Decorative

 

Promotional Product Advertising



Lateral Marketing: New Techniques for Finding Breakthrough Ideas by Philip Kotler,

Lateral Marketing: New Techniques for Finding Breakthrough Ideas by Philip Kotler,
Today’ s marketers face a difficult challenge: how to innovate in a hypercompetitive, super-segmented marketplace. In a consumer economy saturated with homogeneous products and inhabited by customers who are more and more immune to advertising messages, traditional vertical marketing– with its fundamentals of market segmentation and brand proliferation– is beginning to fail us. Now, renowned marketers Philip Kotler and Fernando Trias de Bes present a new system for developing breakthrough opportunities– lateral marketing. Lateral marketing complements traditional marketing by providing an alternative route to generating fresh new ideas. Whereas vertical marketing helps us find increasingly smaller subgroups for which a product might be developed, lateral marketing lets marketers develop an entirely new product that finds a much wider audience. Instead of offering just another diaper for newborns in a cutthroat market, for example, Pull Up diapers are designed for an older child. Kotler and Trias de Bes show numerous examples of how lateral marketing leads to products that succeed even in the face of hypercompetition and product homogeneity. These innovations include new products like Honey Nut Cheerios Milk ’ n Cereal bars, a quick alternative to actual cereal with milk, or Gillette’ s Venus, a razor with a wider head made just for women’ s curves. Lateral marketing also includes using old products in a new way, such as promoting Bayer aspirin as a heart attack preventative. The new marketing concepts that led to these products are the direct result of a different creative process than the endless vertical segmentation of yesterday. This book definesa framework and theory for lateral marketing and the development of breakthrough ideas that will succeed in a consumer market already over-saturated.
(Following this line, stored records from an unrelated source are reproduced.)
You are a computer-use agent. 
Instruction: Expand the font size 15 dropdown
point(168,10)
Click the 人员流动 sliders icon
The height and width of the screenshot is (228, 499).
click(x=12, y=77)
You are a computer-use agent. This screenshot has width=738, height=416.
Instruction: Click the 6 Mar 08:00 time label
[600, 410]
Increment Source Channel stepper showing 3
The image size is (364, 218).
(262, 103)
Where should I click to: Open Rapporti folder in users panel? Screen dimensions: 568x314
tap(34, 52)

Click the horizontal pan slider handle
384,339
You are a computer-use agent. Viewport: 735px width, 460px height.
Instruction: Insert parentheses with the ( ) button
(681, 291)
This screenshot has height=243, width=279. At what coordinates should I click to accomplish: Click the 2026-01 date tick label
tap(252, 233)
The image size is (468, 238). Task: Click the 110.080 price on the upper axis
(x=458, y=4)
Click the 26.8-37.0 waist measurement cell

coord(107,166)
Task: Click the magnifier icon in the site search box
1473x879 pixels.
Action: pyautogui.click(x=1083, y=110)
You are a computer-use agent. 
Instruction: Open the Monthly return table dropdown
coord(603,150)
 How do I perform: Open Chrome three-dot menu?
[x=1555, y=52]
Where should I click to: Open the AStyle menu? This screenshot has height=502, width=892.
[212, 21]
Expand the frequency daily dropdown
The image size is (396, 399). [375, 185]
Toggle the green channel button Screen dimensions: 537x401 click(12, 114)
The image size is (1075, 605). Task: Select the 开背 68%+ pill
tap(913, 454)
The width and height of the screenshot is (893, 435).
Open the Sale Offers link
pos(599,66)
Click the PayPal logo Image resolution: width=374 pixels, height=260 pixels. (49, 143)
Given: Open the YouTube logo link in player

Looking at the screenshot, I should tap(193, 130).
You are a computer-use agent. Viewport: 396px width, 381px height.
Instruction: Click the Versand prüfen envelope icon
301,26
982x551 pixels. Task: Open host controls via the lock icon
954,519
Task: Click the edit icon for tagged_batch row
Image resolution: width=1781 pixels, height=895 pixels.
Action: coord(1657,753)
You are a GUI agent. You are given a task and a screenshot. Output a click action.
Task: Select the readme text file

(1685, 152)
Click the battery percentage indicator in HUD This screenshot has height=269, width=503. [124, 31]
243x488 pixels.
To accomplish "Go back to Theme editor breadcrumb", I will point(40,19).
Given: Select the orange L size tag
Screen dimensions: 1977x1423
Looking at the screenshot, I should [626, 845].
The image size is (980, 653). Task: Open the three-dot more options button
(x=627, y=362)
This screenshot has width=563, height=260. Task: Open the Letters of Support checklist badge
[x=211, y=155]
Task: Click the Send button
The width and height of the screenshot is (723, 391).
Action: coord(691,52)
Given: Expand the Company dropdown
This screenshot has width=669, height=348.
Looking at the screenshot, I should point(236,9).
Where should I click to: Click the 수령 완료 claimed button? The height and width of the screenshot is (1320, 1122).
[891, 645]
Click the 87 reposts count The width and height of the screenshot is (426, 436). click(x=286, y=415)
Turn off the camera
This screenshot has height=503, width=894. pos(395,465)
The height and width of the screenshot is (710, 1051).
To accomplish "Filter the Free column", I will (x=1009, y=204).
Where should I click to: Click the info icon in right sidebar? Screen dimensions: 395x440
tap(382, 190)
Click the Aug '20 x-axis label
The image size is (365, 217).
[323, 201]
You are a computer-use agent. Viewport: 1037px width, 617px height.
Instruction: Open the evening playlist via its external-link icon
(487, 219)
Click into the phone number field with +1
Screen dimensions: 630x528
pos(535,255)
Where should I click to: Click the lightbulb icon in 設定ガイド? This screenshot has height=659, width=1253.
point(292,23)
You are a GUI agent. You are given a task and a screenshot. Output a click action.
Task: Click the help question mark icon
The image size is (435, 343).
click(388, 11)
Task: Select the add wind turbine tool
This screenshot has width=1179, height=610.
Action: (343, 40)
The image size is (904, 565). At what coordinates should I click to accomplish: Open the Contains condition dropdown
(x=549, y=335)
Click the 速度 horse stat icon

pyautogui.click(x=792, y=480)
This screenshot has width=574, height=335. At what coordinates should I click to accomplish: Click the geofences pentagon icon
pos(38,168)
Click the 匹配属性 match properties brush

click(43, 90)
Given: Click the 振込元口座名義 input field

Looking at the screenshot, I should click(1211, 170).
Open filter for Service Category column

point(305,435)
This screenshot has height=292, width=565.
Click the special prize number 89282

Nationalizing Consumer Culture: Nationalism and Consumerism in the Making of Modern China by Karl Gerth,
Nationalizing Consumer Culture: Nationalism and Consumerism in the Making of Modern China by Karl Gerth,
"Chinese people should consume Chinese products!" This slogan was the catchphrase of a movement in early twentieth-century China that sought to link consumption and nationalism by instilling a concept of China as a modern "nation" with its own "national products." From fashions in clothing to food additives, from museums to department stores, from product fairs to advertising, this movement influenced all aspects of China's burgeoning consumer culture. Anti-imperialist boycotts, commemorations of national humiliations, exhibitions of Chinese products, the vilification of treasonous consumers, and the promotion of Chinese captains of industry helped enforce nationalistic consumption and spread the message--patriotic Chinese bought goods made of Chinese materials by Chinese workers in factories owned and run by Chinese. In "China Made, Karl Gerth argues that two key forces shaping the modern world--nationalism and consumerism--developed in tandem in China. Early in the twentieth century, nationalism branded every commodity as either "Chinese" or "foreign," and consumer culture became the place where the notion of nationality was articulated, institutionalized, and practiced. Based on Chinese, Japanese, and English-language archives, magazines, newspapers, and books, this first exploration of the historical ties between nationalism and consumerism reinterprets fundamental aspects of modern Chinese history and suggests ways of discerning such ties in all modern nations.



Promotional products - Promotional Products or Advertising Specialties is the imprinting of company logo or information on literally tens of thousands of different products to help promote their company name or the theme they have on the product. The business is a multi billion dollar industry with sales exceeding $17 billion.

False advertising - False advertising is an act of deliberately misleading a potential client about a product, service or a company in general by reporting false or misrepresenting information or data in advertising or other promotional materials. False advertising is a type of fraud.

Advertising Specialties - Advertising Specialties or Promotional Products is the imprinting of company logo or information on literally tens of thousands of different products to help promote their company name or the theme they have on the product. The business is a multi billion dollar industry with sales exceeding $17 billion.

Product placement - Product placement is a promotional tactic used by marketers in which characters in a fictional play, feature film, television series, music video, video-game or book use a real commercial product. Typically either the product and logo is shown or favorable qualities of the product are mentioned.